The present analysis is considered the Micropolar Carreaufluid model over a vertical Riga sheet. Cattaneo-Christov heat flux theory is utilized rather than classical Fourier's law to scrutinize the heat transfer specification. The scheme of developing partial differential equations is turned into ordinary differential equations (ODEs) by employing specific transformations. The numerical scheme is implemented to solve the present model. This article includes the numerical and graphical description of numerous physical parameters on the velocity profile, microrotation, concentration profile, and temperature distribution. The values of skin friction were found to be bigger, but couple stress values were found to be lesser due to boosting values of lambda c${\lambda _c}$ (buoyancy ratio term). The velocity function gradually improved due to improvement in M (modified Hartmann number). The velocity function gradually improved due to improvement in K (micropolar parameter). The gamma (Dimensionless parameter) slowly augmented as well as the velocity function declined. The temperature function curves and gamma(1) are found to be the same behavior of amassed increasingly.

Automated summary

The present study focuses on the analysis of the Micropolar Carreaufluid model over a vertical Riga sheet using the Cattaneo-Christov heat flux theory.
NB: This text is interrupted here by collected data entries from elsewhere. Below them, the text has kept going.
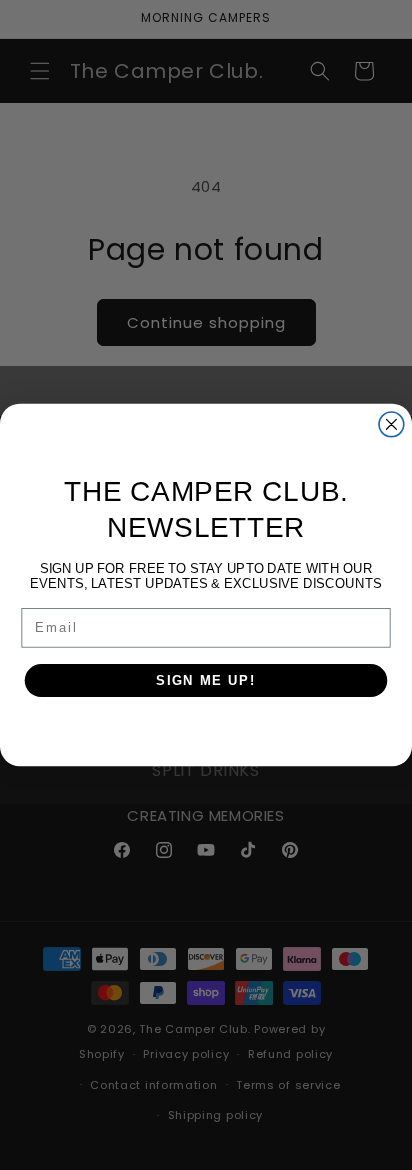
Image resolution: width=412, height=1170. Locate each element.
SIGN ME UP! (206, 680)
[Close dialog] (391, 424)
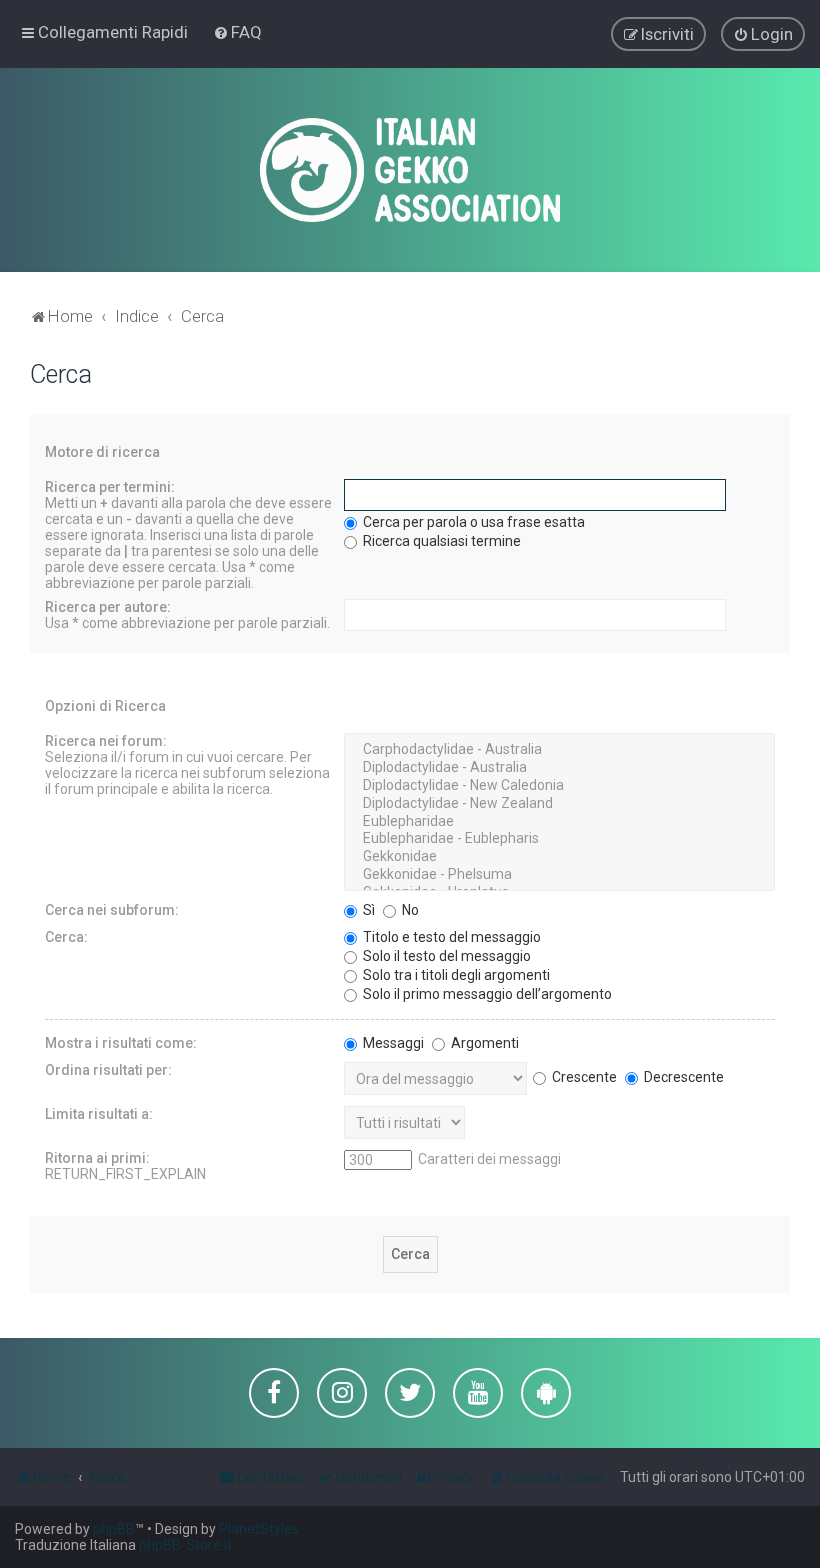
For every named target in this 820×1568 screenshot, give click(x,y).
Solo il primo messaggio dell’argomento (486, 994)
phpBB (114, 1529)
The partial differential equations are transformed into ordinary differential equations through specific transformations, and a numerical scheme is employed to solve the model. The results reveal that the skin friction increases while the couple stress decreases with the boosting values of the buoyancy ratio term. Both the velocity and temperature functions exhibit consistent behavior with the variations in the dimensionless parameter.